WHAT IS NEEDED> Return, exactly and with nothing added, the line with "Where should I" together with all lines after it through the end of the data below. No pictures belong in the copy.

SUPPLIED MATERIAL>
****************************************

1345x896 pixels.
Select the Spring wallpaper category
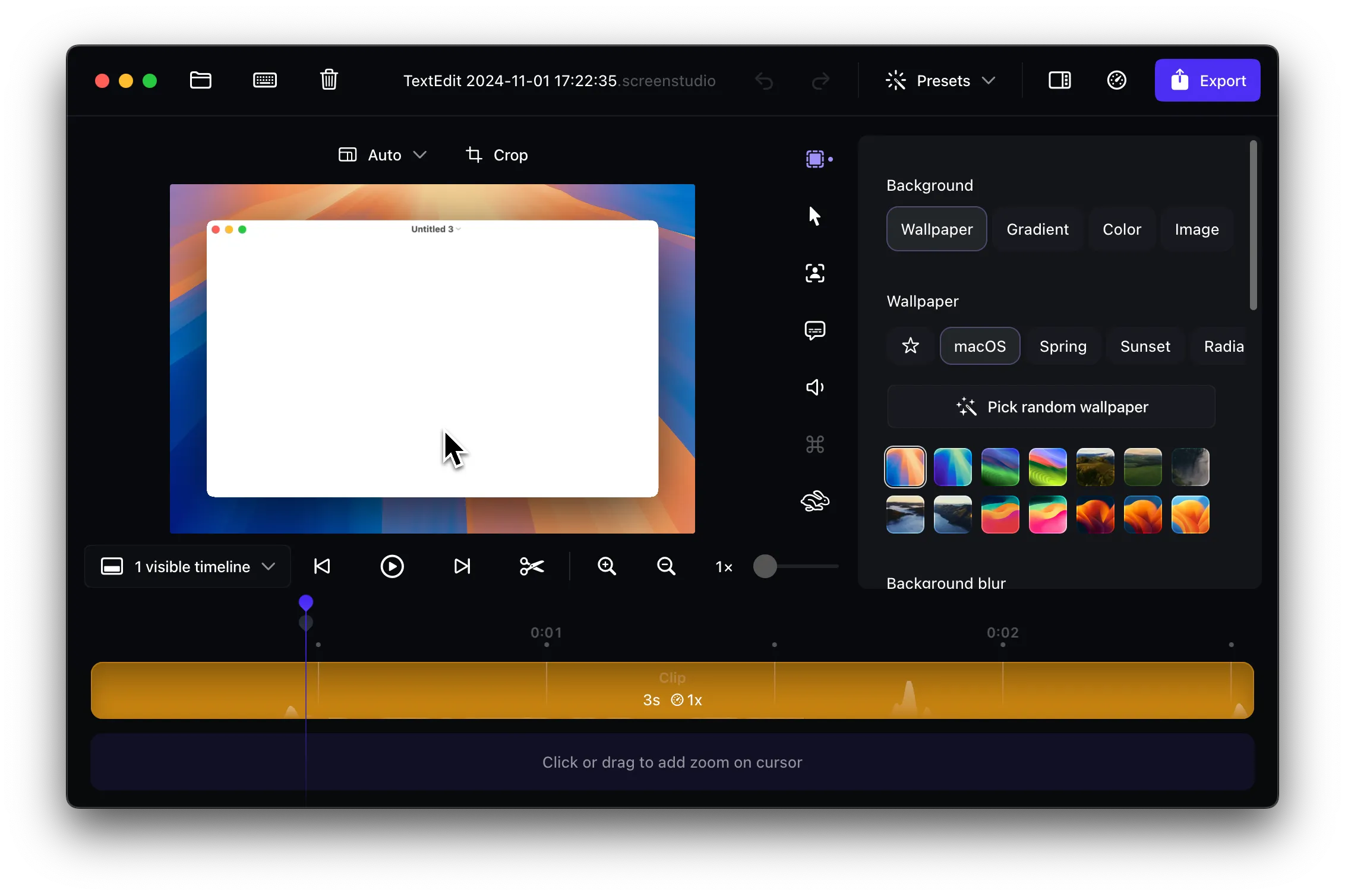[x=1062, y=346]
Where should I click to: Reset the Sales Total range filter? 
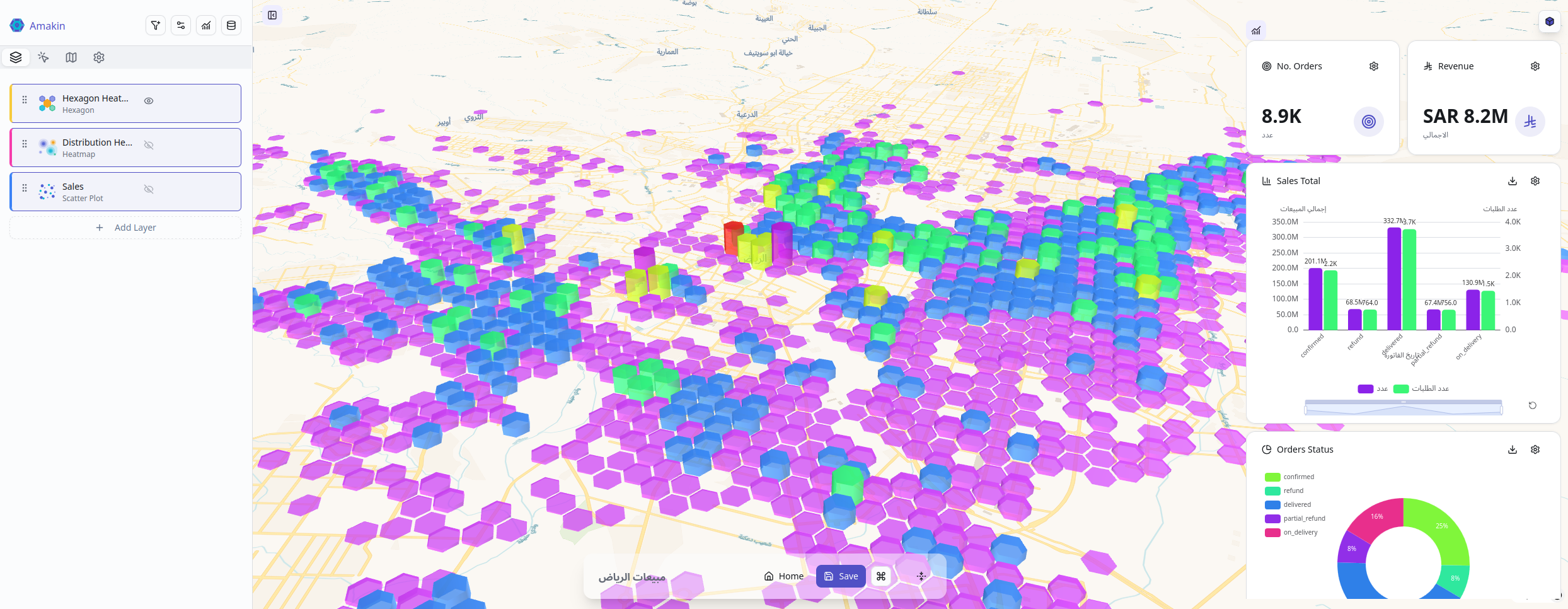[1533, 405]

****************************************

SOLUTION>
Where should I click to: Reset the Sales Total range filter? 
[1533, 405]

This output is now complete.